#02 上司にプレゼンして初めてわかった夢

2016年3月11日 金曜日

転職をして、新しい職場に移った。

プレゼンをしていたらしい。

何のプレゼンなのかはよくわからないけど、とにかく人に何かを縣命に伝えていた。プレゼン自体、前の職場では無縁の「行事」だったので、これが私の初めてのプレゼン体験となった。

終わってから上司や先輩と思わしき方々と会話をした。

「初めてにしては、よくできた。わかりやすく伝えるっていうことはとても難しいことなんだけど、今日の話し方はよかったね。」

誉められるということも、前までは滅多にないことだった。驚いて一瞬固まり、カッと熱くなって顔から火が出そうになった。

「ありがとうございます。」

「君はいいヤツだ。とてもいいヤツなんだけど、素直すぎる。無防備だ。だからどこかで必ず失敗すると思う。それでいいと思う?怖くならない?」

何のことを話しているのかよくわからなくなってきたけど、この先ここでやっていけるかと面接で試されているような場面だった。私は少し考えてから答えた。
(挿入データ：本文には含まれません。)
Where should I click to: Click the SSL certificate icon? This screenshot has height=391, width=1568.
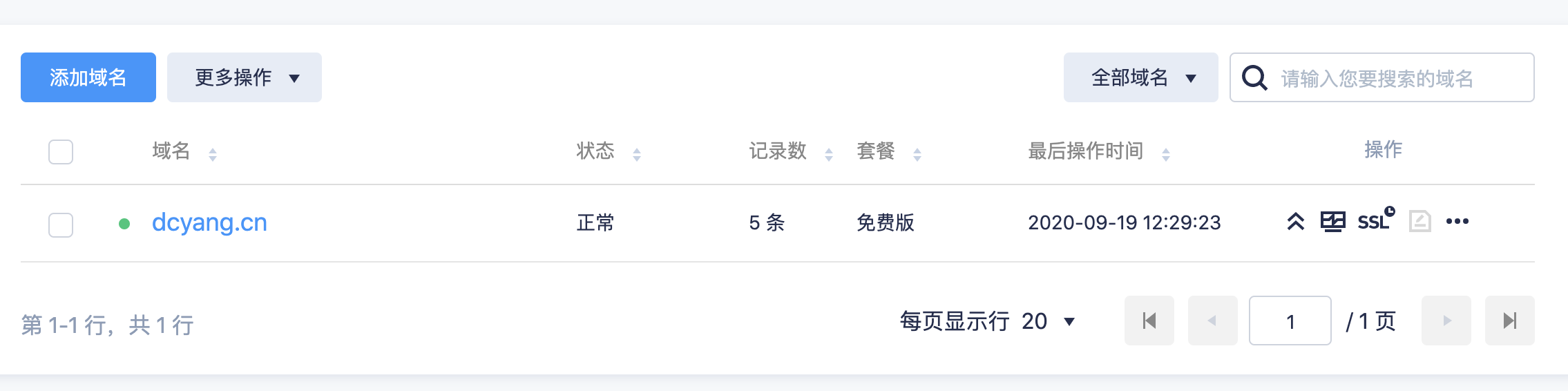1375,220
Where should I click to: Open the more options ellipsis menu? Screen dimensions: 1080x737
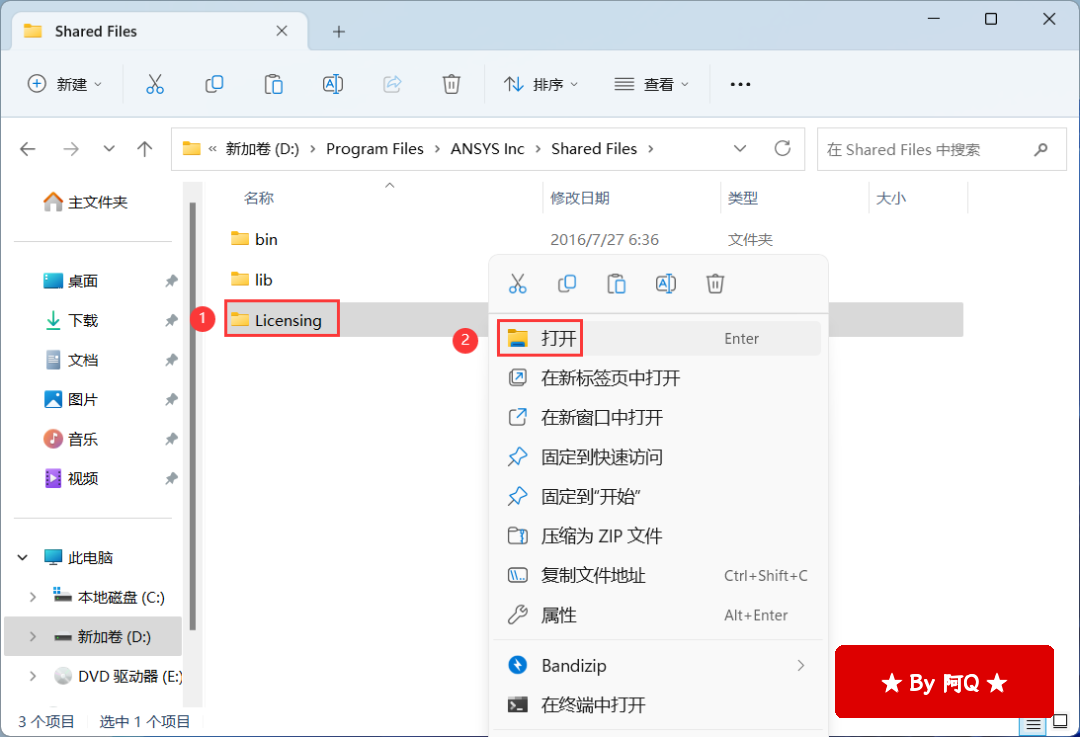740,85
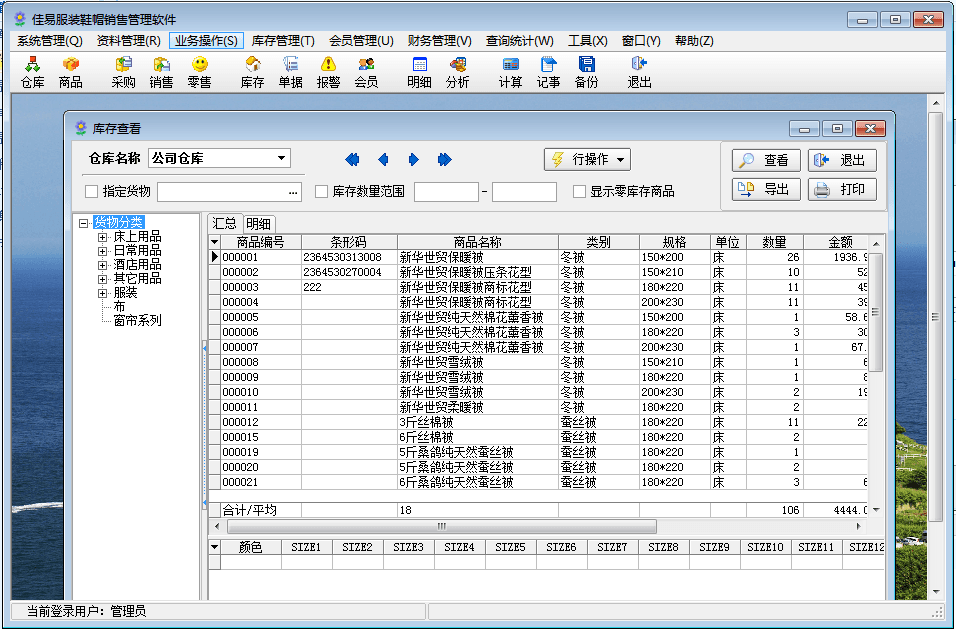Click the minimum stock quantity input field
This screenshot has height=629, width=956.
446,192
「わかりません。◯◯(覚えていない)さん、私、双子座なんです。いつか、石井ゆかりさんという星占いをしている人が書かれた星座についての本を読んだとき、双子座の解説にこんなことが書いてあったんです。」

「星占い?」

「双子座の人は、こころを開けっぴろげにしてしまう人が多いそうです。目の前にいる人のことを受け入れようとするあまり、見たものや聞いたものをそのまま取り込もうとする。自分が見えなくなるくらい。私は確かにそうなのかも知れません。

私は、いいヤツだ、平等だとよく言われます。素直だとも言われます。だから騙されます。とても傷つきます。仕事ができなくなるくらい落ち込んだことも、たくさんありました。そのうち誰が本当のことを言っているのか、分からなくなってきました。

それなのに、だからこそまた信じてもいい人を見極めようとして、たくさん情報を集めようとして、気持ちを開けっ放しにしてしまうんです。これはきっと治せないんです。むしろこうしていないと、自分が保てないんだと思います。

例えばずうっと信頼を寄せていた人に裏切られたり、傷ついたり、貶されたり、それを繰り返して、それでも相手を見ようとして、本来の自分の気持ちはどこにいったか行方知れずになって。それでもたぶん私は、受け入れることをやめないんだと思います。いつかそういう辛いことが他人事のように思えるようになってしまうんだと思います。

もっと自分を大切にしろと、親友は言ってくれました。だけど今の私には、自分を大切にする方法がまだわかりません。だから、いいヤツ、平等なヤツと言われても、あまりピンとこないんです。嬉しいけれどそれで良いのかなと、それは本当は自分を大切にしてあげられない原因なんじゃないかなと、自分でもよく考えるんです。」

メガネをかけたツーブロックの上司らしき人は、少し笑っていたような気がする。最後に何か言ってくれたけど、うまく聞き取れなかった。



目が覚めてから、はぁ、そうなのかと思った。

開けっ放しにしているから、いろんな人が来てくれて、いろんな人が騙して、いろんな人が味方してくれるんだな。だからそれでも私は相手が幸せになることを望むんだなぁ。

いいこと、わるいことは問題じゃないんだ。